You made me promises, promises you knew you'd never keep
Tyler Crowe: As wonderful as the idea sounds that we could move away from fossil fuels through innovations like hydrogen fuel cells, one company that just doesn't deserve to be an investment is hydrogen fuel cell company Plug Power (NASDAQ:PLUG). Sure, the company has grown sales and developed decent partnerships with customers that could lead to a large ramp up in scale. It also has targeted a niche market -- materials-handling vehicles for warehouses -- that should be a profitable venture. The problem with investing in this company is that management has repeatedly missed its own targets for meeting cost and profitability metrics for years, and it doesn't seem anywhere close to being a profitable venture.
Let's turn back the clock to 2014. On a company conference call, the company outlined its plans that would lead to being breakeven on an earnings before interest, taxes, depreciation, amortization, and stock-based compensation (EBITDAS) basis by the third quarter of 2014 on a revenue run rate of $58 million annually. Almost two years on, that annual revenue run rate has risen to $108 million, and the company's operational losses continue to widen. Of course, every time this happens, management has a reason why, and then projects profits to be just around the corner; but there are so many times that management can promise progress on cost control before investors become increasingly skeptical.
Could fuel cells be a long-term part of the fossil-free energy future? Possibly, but investing in Plug Power isn't one of the ways for investors to do it.
No winners in this guessing game
Neha Chamaria: What do you do with a company that promises, but fails, to execute, year after year? You don't touch it with a 10-foot pole. Sorry Westport Fuel Systems Inc. (NASDAQ:WPRT), but you've tested investors' patience long enough.
Don't get me wrong. I still believe Westport's natural-gas engine technology holds a lot of promise as the world moves toward cleaner fuels to reduce emissions. It's just that it could take years to materialize into anything meaningful for investors in the company.
Macro hurdles aside, what really perturbs me is the way management has consistently failed to deliver on its promises. Take Westport's latest quarterly report, for example. First, management didn't provide full-year guidance as promised, blaming a delayed completion of Westport Innovations' merger with Fuel Systems Solutions.
Second, and worse, Westport failed to turn consolidated adjusted EBITDA (adjusted earnings before interest, taxes, depreciation, amortization, unrealized foreign-exchange gains or losses, and other non-cash items) positive by mid-2016 -- a goal that management has already pushed several times in the past few years.

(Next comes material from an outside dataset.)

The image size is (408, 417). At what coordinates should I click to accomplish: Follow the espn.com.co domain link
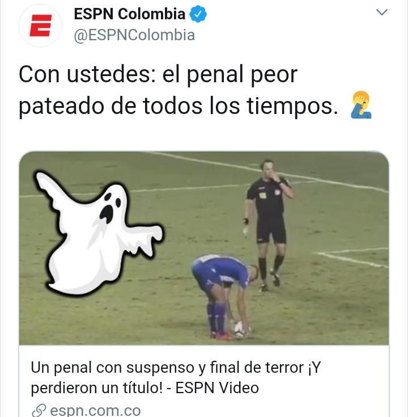[95, 410]

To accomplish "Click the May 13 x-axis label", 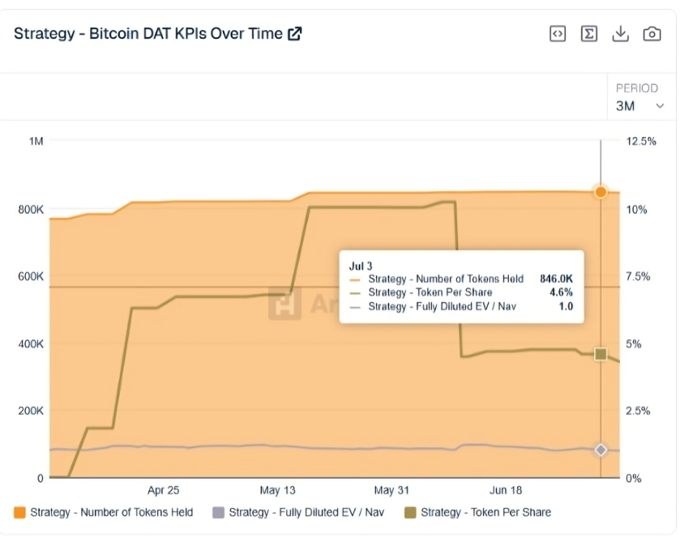I will click(277, 490).
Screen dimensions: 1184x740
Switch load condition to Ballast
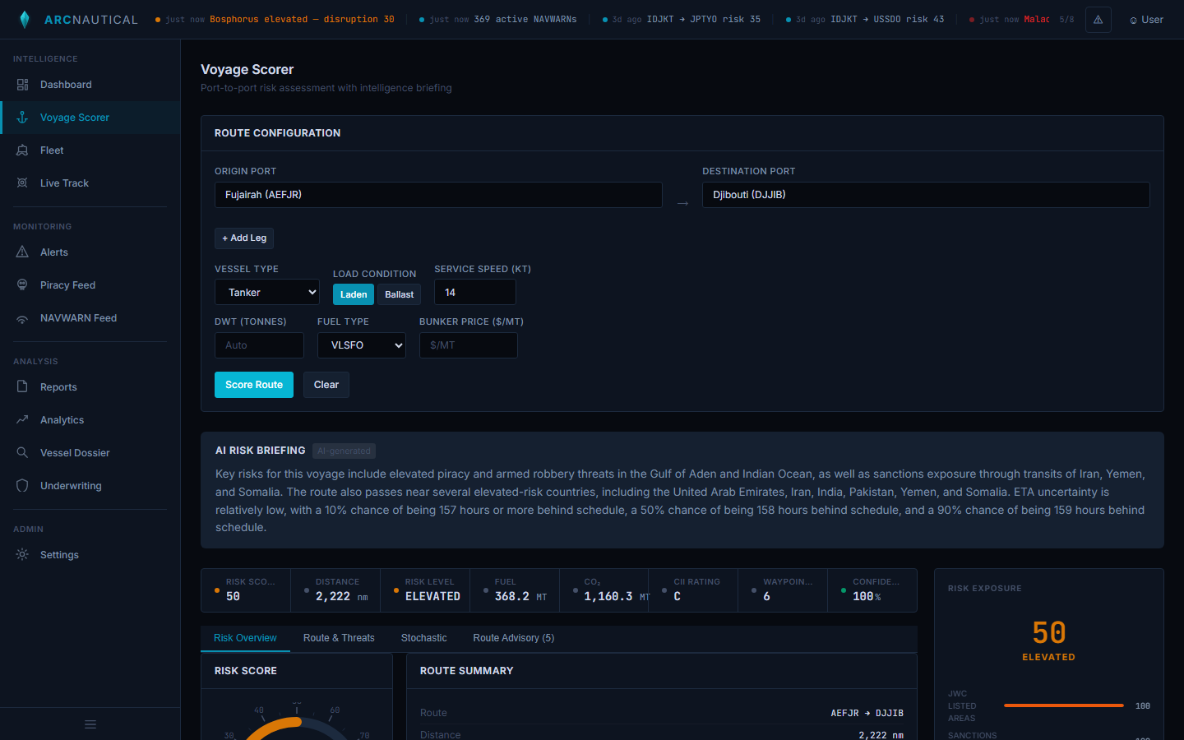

It's another story that adjusted EBITDA, as a metric, makes little sense anyway.
Westport's revenues have dropped in the past five years, and the company may have a long way to go before it can break even.
Bulls may point at Westport's improved prospects after its merger with Fuel Systems and its upcoming HPDI 2.0 technology for trucking markets. But until Westport can make its products viable by converting sales into profits, shareholders gain nothing out of investing in the company. When will that happen? My guess is as good as yours.
This ship has sailed
George Budwell: Inhaled insulin products were once touted as a major advancement in the management of diabetes. After all, who likes needles? So it's not surprising that retail investors flooded into MannKind Corp. (NASDAQ:56400P706), heading into and following the approval of its inhaled insulin product Afrezza.
The drug's anemic commercial launch, combined with Sanofi's (NASDAQ:SNY)decision to terminate its marketing agreement with MannKind, have caused the biotech's shares to crash over the last year:
While some beaten-down biotech stocks can be construed as bargains, MannKind simply isn't one of them. In fact, this company appears headed to either a fire sale, or bankruptcy court.
In the second quarter of 2016, for instance, MannKind posted a net loss of $30 million, but only had $63.7 million remaining in cash and cash equivalents. Now, the company has around $80 million left under its loan arrangement with the Mann Group combined with its existing ATM facility. That's the good news.
The bad news is that MannKind still owes roughly $70 million to Sanofi, and it's hard to see where the company can cut any more fat to reduce costs to extend its cash runway. Making matters even worse, analysts following the stock are forecasting Afrezza sales to come in at around $15 million for the entirety of 2017. Although such growth would represent something along the lines of a 500% plus rise in sales year over year, that's still nowhere near enough revenue to keep MannKind afloat beyond next year.